The past four weeks have consisted of many pharmacology lectures; we're concentrating more on the drugs that affect the central nervous system and those against infectious diseases. There are so many names and I can't even pronounce half of them, which doesn't stand me in good stead for the future. On the other hand, I am enjoying relating the drugs to their uses and comparing them to their use within human medicine. My parents are probably fed up with me asking what medication they've been on and what it was for. Personally, I've recently been prescribed antibiotics for infected eczema, as well as some steroid cream. However, I am a little different compared to other people in that I'm allergic to penicillin (which my family discovered one holiday in Guernsey, but that's another story), so instead I'm on a macrolide. If I'd been given it a week earlier I wouldn't have had any idea what that meant, but now I feel a little more clued up, particularly because I spent a good 20 minutes reading the data sheet.
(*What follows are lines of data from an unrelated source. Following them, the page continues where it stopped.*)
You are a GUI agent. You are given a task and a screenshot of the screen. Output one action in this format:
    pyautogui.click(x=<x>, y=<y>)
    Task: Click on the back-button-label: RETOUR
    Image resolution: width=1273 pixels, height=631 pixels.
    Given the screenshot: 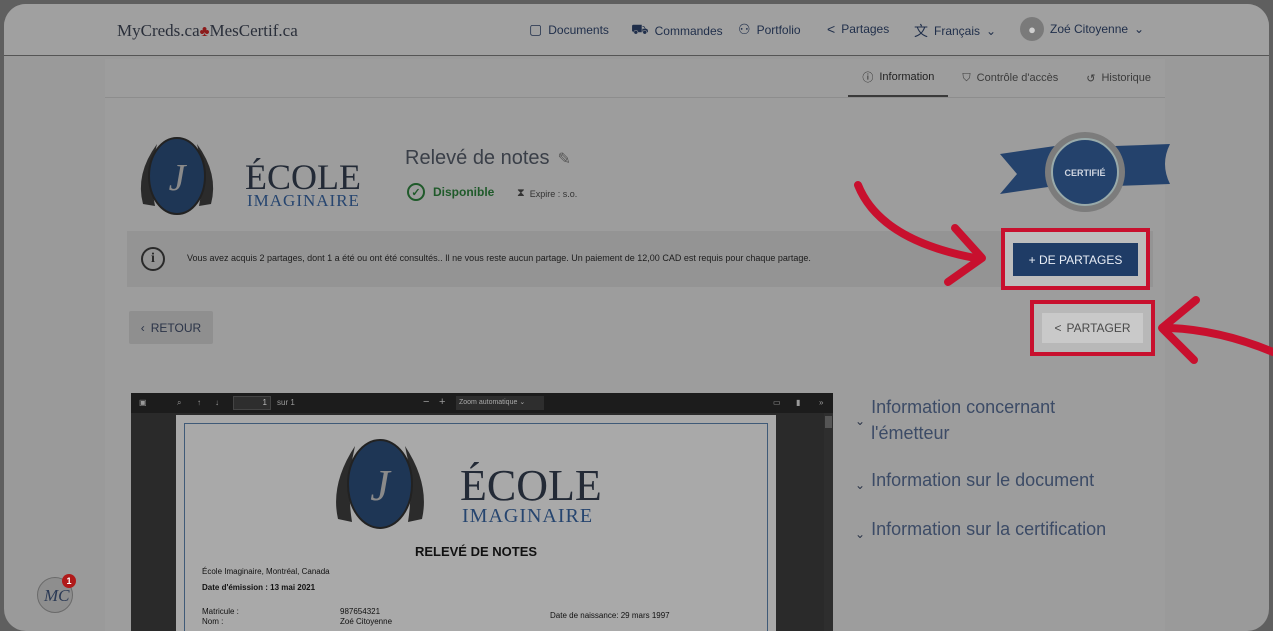 What is the action you would take?
    pyautogui.click(x=176, y=328)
Actually, I read most data sheets of drugs, although to be honest, I was checking this data sheet to see if I could have a glass of wine at the weekend!
Most of the timetable is taken up by pharmacology, but as well as that we have been preparing for our professional skills assessment, which concentrates on communication skills. The assessment involves taking a history from the owner of a pet before referring it to the vet. Initially we were taught about dealing with difficult communications: this may involve responding to client emotions in the correct way, or dealing with conflicting scenarios in terms of financial constraints and ethical dilemmas. I like to think I respond well to people's emotions; despite not knowing what to say or do half of the time, I think that it is a good building block. We got a chance to look at a few good and bad examples of scenarios, trying to appreciate what is too much empathy and what is too little/non-existent. Last year this assessment was during the exam period at the same time as our objective structured practical exam (also known as an OSPE); however, they decided to bring it forward this year so the preparation didn't interrupt revision for the other exams.⇓
I'm already looking forward to my two weeks' lambing at Easter. Fingers crossed it gets a little warmer!